──────── EXTRAIT CHOISI
Ce n’est plus une primaire, mais « une investiture populaire ».

Ambitieuse, la démarche, qui devait « faire basculer l’élection présidentielle », n’a toutefois pas rencontré le succès escompté. Ni auprès des candidats, ni auprès des électeurs et des électrices qu’elle voulait mobiliser. Avec 300 000 soutiens revendiqués fin décembre, dont 5 000 ou 8 000 bénévoles (le chiffre varie au gré des interviews), elle atteint tout juste, avec six mois de retard, l’objectif qu’elle visait pour aborder l’été (2). Lundi, les organisateurs se félicitaient que 110 000 personnes aient déjà complété leur inscription pour participer au vote final ; au lancement de la démarche, ils espéraient 2 millions de participants, déclarait Mathilde Imer, porte-parole du mouvement, dans plusieurs entretiens (voir ici et ). « La primaire populaire, c’est un microcosme et elle n’a souvent de populaire que le nom », raille Yannick Jadot. Soutien du candidat écolo, Sophie Taillé-Polian, sénatrice et coordinatrice nationale de Génération·s, est moins sévère. Tout en saluant une « précieuse démarche citoyenne », elle n’en déplore pas moins dans Le Monde (9 janvier) « une erreur de timing » : « S’ils avaient eu plus de poids dès l’été, les machines des partis ne se seraient pas mises en route sans concertation. »

Le calendrier a également été plusieurs fois repoussé – « à la demande des partis », se défend Mathilde Imer – et ses règles modifiées. Initialement, la primaire était envisagée le 23 octobre. Après une première prolongation, les candidats avaient jusqu’au 30 novembre minuit pour faire connaître leurs intentions. À cette date, Yannick Jadot et Anne Hidalgo ont décliné l’invitation ; Jean-Luc Mélenchon l’avait déjà fait durant l’été et Christiane Taubira demandait davantage de temps pour répondre. Quarante jours plus tard, l’ancienne garde des Sceaux a déclaré qu’elle « accepterait[t] le verdict de la Primaire populaire », « dernière chance d’une union possible de la gauche », confirmant implicitement sa participation au vote.

Ce dernier toutefois ne sera pas une primaire, l’appellation est trompeuse, mais « une investiture populaire », indique Mathilde Imer. « Jusqu’au 30 novembre on attendait une réponse des candidats pour participer à une primaire en bonne et due forme avec retrait des perdants au profit du vainqueur dans une coalition où on respecte la diversité, explique Samuel Grzybowski. Comme les gros candidats ne veulent pas y aller, on est passé sur un nouveau modèle. »
────────────────
──────── DONNÉES FOURNIES
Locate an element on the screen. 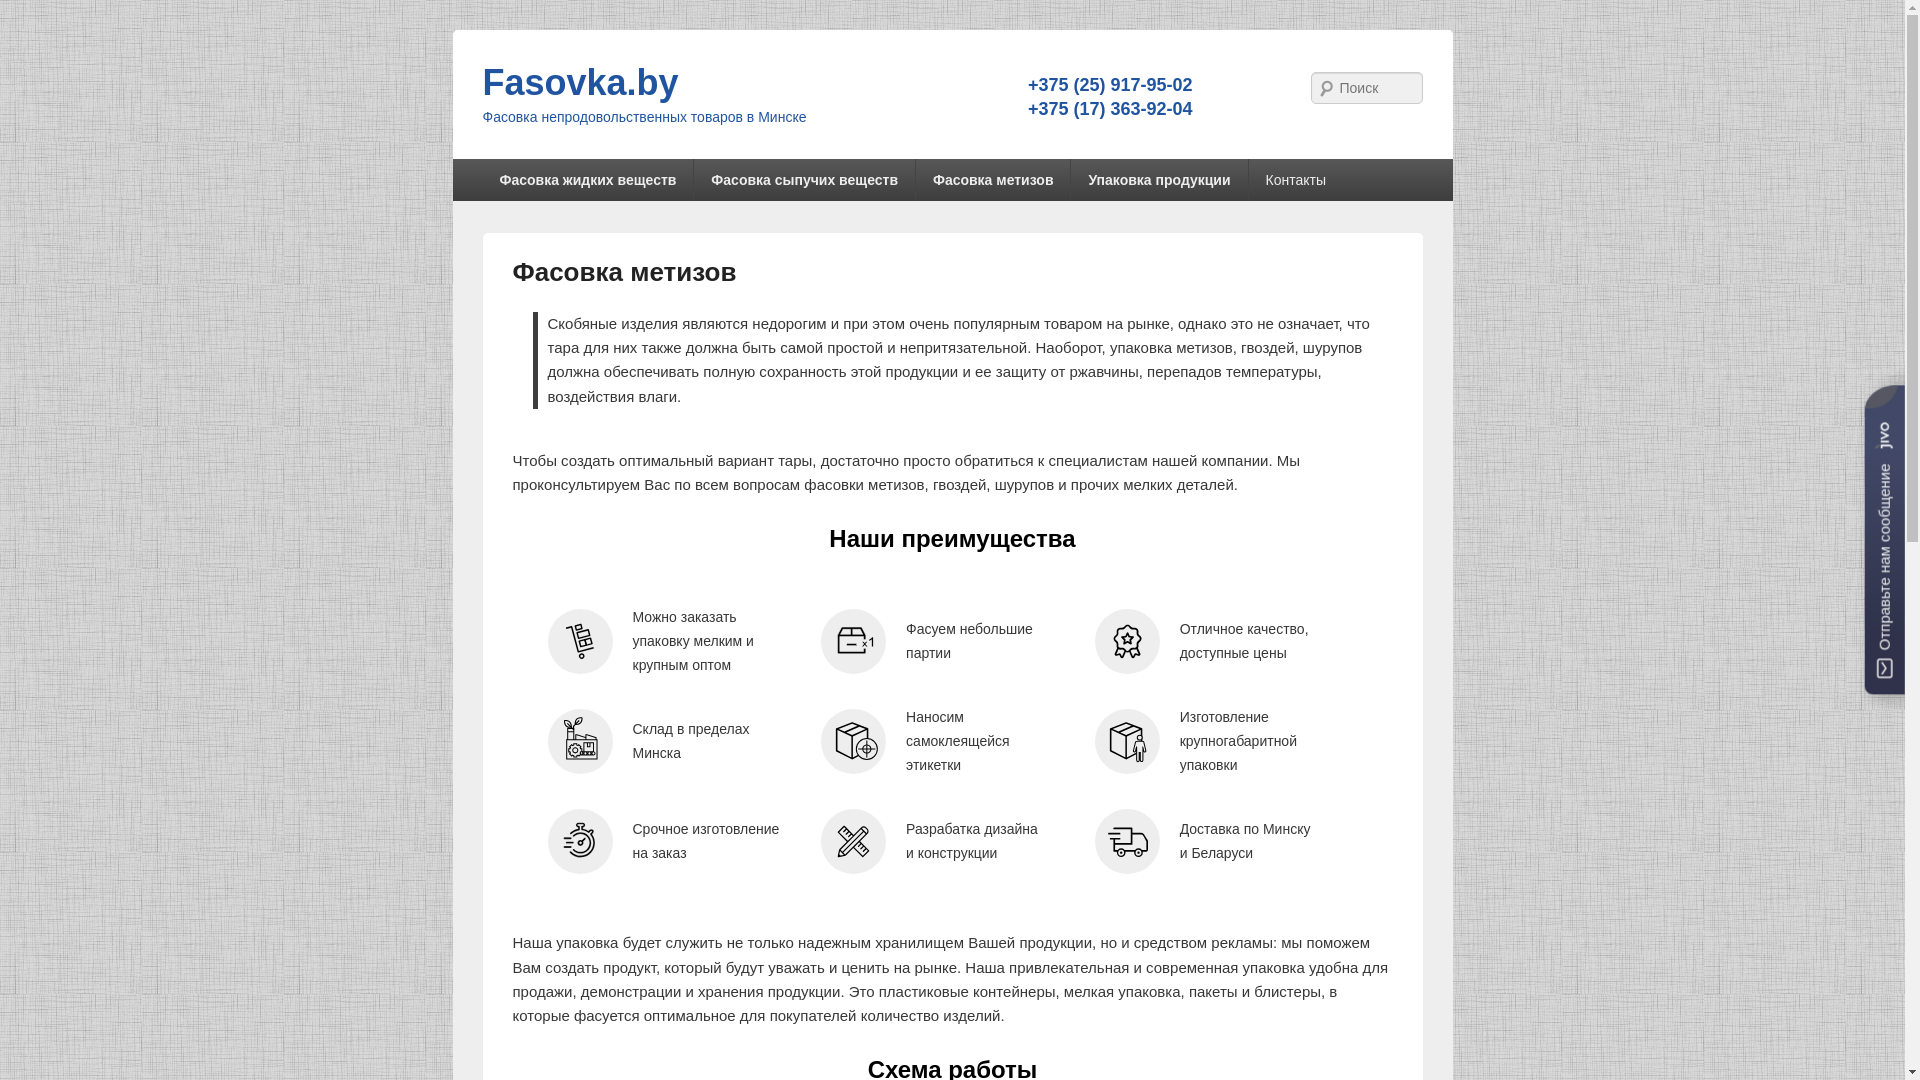  'Fasovka.by' is located at coordinates (481, 81).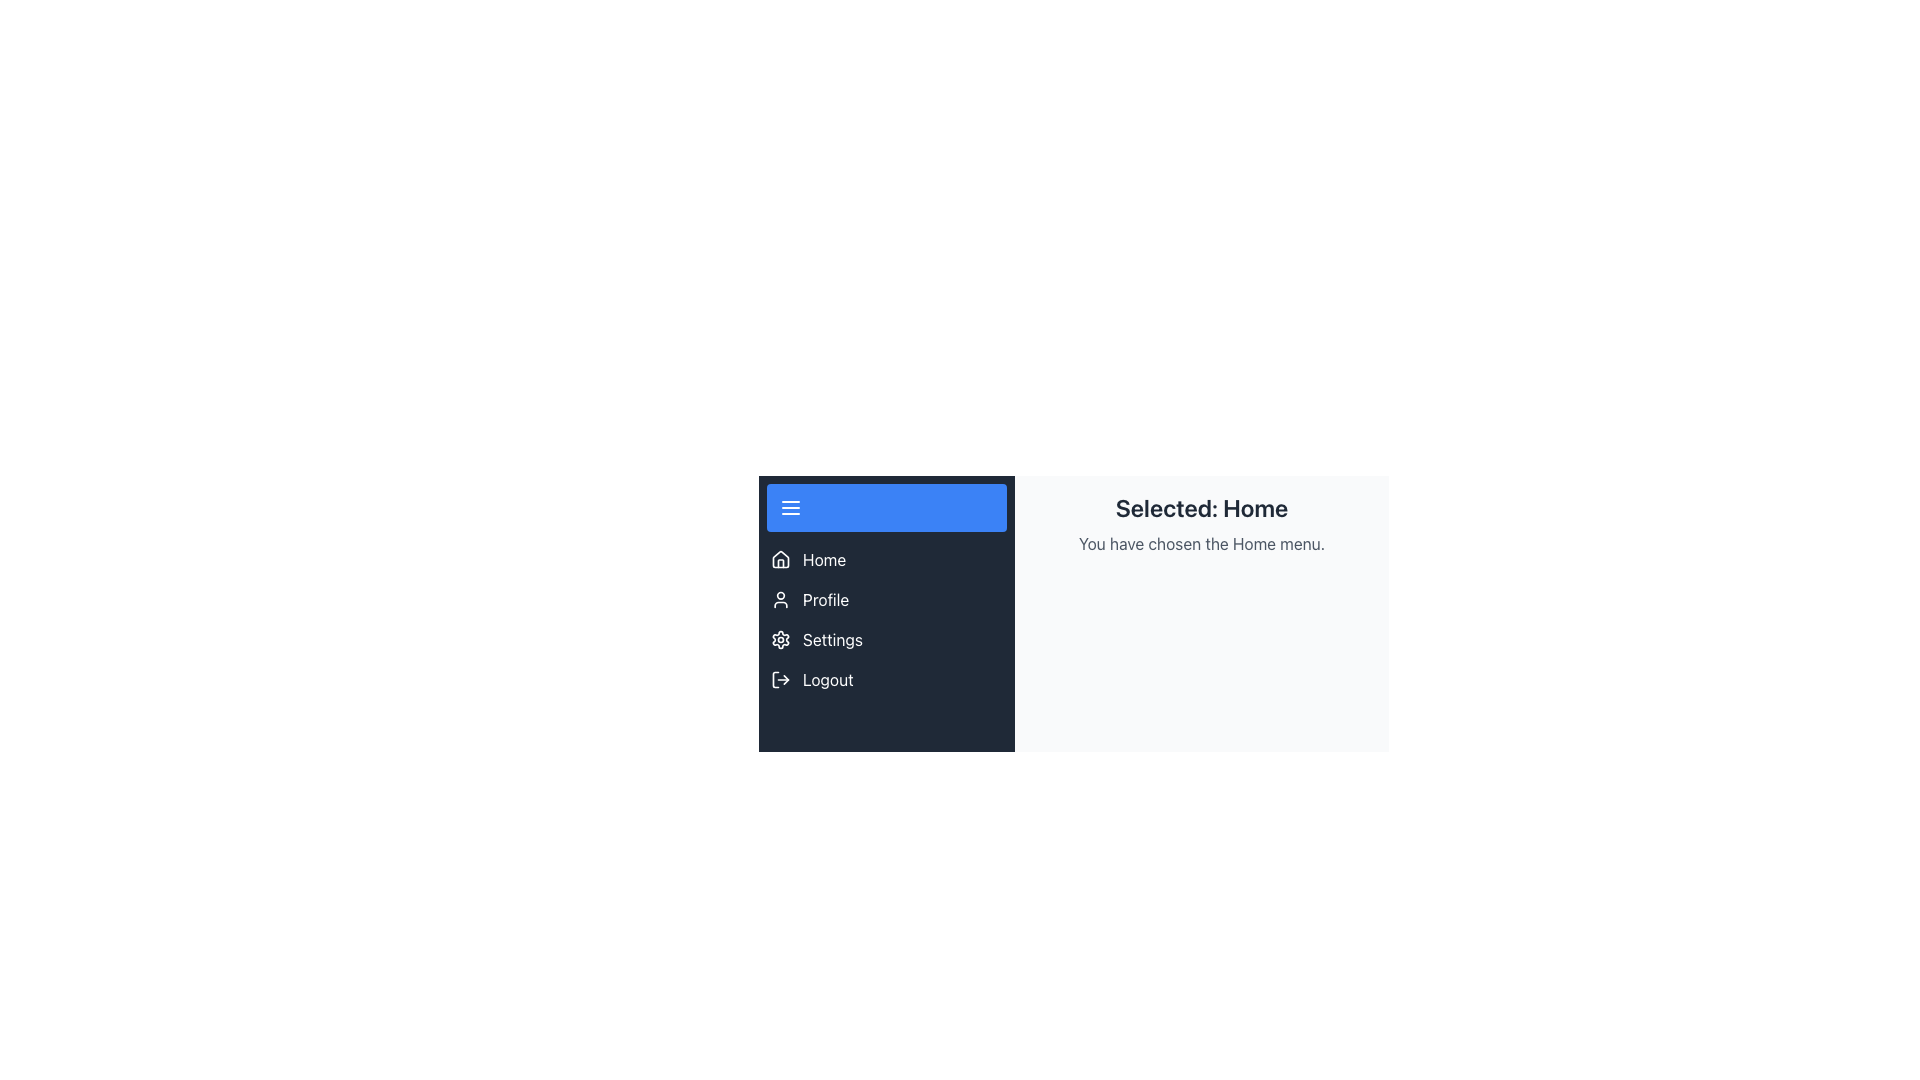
────────────────
SÉRIE D'EXERCICES:
[A] D'après l'extrait sur la Primaire populaire, pourquoi les organisateurs ont-ils remplacé la primaire par une « investiture populaire » ? Répondez en une à trois phrases.
[B] Prolongez l'extrait sur la Primaire populaire en reprenant après sa dernière phrase.
Les données constituent un matériau distinct de l'extrait sur la Primaire populaire.

RÉPONSES PAR EXERCICE:
[A] Les principaux candidats ne voulaient pas participer. Jusqu'au 30 novembre, les organisateurs attendaient leur réponse pour tenir une vraie primaire, avec le retrait des perdants au profit du vainqueur. Faute de leur accord, ils sont passés à un nouveau modèle.

[B]
Et cela change beaucoup de choses. Si la question posée dans le vote est dévoilée le 15 janvier avec la liste des « personnalités » soumise aux votants, indique-t-il à Libération, « ces personnes sont libres de prendre, ou non, un engagement dans le cadre de l’opération de la Primaire populaire » n’ayant « pas eu à accomplir de démarches ni à donner leur accord pour être soumises au vote », lit-on à l’article 1 des CGU (3) de la plateforme de vote, que tout électeur est censé approuver, le plus souvent sans les lire. Et à l’article 5.1, on découvre que « le règlement de vote final sera publié en ligne […] au plus tard trois jours avant l’ouverture du vote », soit après la clôture des inscriptions. Pourquoi pas dès maintenant ? « Il n’y aura pas de surprise, se défend Mathilde Imer. Beaucoup d’éléments sont déjà lisibles dans la presse. »

« Ils agissent comme si les gauches n’avaient pas de différences notables. C’est faux. »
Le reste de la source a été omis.